Sure, video games started out as a fun way to play with friends when the Atari and Pong were released in 1972. But it wasn’t long after that it awoke a competitive spirit in kids (and adults) and ignited the race for even better systems. The standup arcade games appeared in restaurants and malls around the world, computers entered the home where games like Doom dominated, and a console war broke out from which three industry titans emerged: Nintendo, PlayStation, and Xbox.
The meteoric rise of video games brought with it the rise of competitive gaming. The first competitions began in the early 70s and grew more and more popular until first being televised in 1982. Once the internet became accessible for so many families, the gaming industry took off. Today, there are an estimated 2.7 billion gamers across the globe - that’s 35% of the world population. The potential growth of esports seems limitless.
For the longest time, you could not convince me that playing video games competitively was a sport. It didn’t make sense to a kid that grew up playing baseball, basketball, and football. Then one day it all clicked. I had to look at gaming as if it were any other sport. Video games have a specific set of rules, happen in a competitive field of play, and have players, teams, coaches, and an infrastructure to make it all happen. Nowadays, they even have broadcasters and huge audiences that watch. Sounds like a sport to me.
And it’s not like esports haven’t garnered the attention of traditional sports. NBA owners and the popular basketball video game franchise 2K partnered to form 23 teams in the NBA 2K League. Formula 1 held virtual races with its drivers during the pandemic when real-world racing was impossible. The League of Legends World Championship even garnered a larger audience than the Super Bowl (100+ million).
What may be most promising about esports is the money that surrounds the industry. The gaming industry is worth $139 billion a year. That’s more than the NFL, NBA, NHL, and MLB combined. Esports leagues and competitions alone earned over $1 billion in revenue last year and is expected to grow more than 400% by 2027. Some of the biggest competitions’ prize pools are worth more than $30 million (the 2020 Masters Tournament only had an $11.5 million purse). The biggest gamers are earning an estimated $20 million a year. China even just broke ground on a nearly $900 million esports center to be the global hub of gaming.

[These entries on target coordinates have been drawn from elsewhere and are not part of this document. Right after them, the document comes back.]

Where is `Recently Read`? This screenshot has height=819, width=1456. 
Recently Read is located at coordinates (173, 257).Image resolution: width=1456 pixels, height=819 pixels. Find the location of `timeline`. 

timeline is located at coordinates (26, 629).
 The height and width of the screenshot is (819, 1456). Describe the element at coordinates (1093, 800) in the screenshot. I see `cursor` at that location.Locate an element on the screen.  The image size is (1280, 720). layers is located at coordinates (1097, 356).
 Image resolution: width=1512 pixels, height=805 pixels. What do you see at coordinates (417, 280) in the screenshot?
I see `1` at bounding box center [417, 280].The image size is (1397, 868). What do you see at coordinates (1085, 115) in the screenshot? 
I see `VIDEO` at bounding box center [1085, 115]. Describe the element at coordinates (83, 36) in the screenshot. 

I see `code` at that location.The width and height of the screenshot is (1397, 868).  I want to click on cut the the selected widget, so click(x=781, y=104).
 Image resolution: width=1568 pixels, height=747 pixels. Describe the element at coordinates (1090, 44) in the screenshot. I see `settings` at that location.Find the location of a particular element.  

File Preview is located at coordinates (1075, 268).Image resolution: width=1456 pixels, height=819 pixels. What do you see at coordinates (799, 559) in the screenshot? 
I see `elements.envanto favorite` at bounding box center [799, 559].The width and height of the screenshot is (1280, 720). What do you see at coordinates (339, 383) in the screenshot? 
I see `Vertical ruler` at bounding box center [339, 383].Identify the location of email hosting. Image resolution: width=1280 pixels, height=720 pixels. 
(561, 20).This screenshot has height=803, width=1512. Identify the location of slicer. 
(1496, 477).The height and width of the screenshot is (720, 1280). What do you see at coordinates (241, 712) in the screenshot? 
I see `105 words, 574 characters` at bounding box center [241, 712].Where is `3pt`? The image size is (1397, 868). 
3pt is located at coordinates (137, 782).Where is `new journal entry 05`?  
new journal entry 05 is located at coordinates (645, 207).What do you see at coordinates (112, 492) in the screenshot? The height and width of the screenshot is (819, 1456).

It’s remarkable.
I’d have quite the internal conflict trying to tell my kid to get off the video games and go outside if I thought he or she might pay for my retirement one day.
We’ll probably never see the day where someone confuses a professional gamer for a professional football player. The physical attributes aren’t quite the same. But a lot of the mental acuity required to be great is shared between the two. There will probably come a time where a greater number of people will admire a professional gamer than they do a traditional athlete. And I don’t think that day is too far from now.
The world of esports is just beginning to take off, and there’s no telling how far it could go, but now is the time to get in on the ground floor. As a kid, I never thought that someone could earn a living playing video games, but that’s a real dream for millions of children across the world. And who’s to tell them that they can’t. Esports is shaping up to be the biggest disruptor in sports and those that don’t get with the times might be left behind. Game over.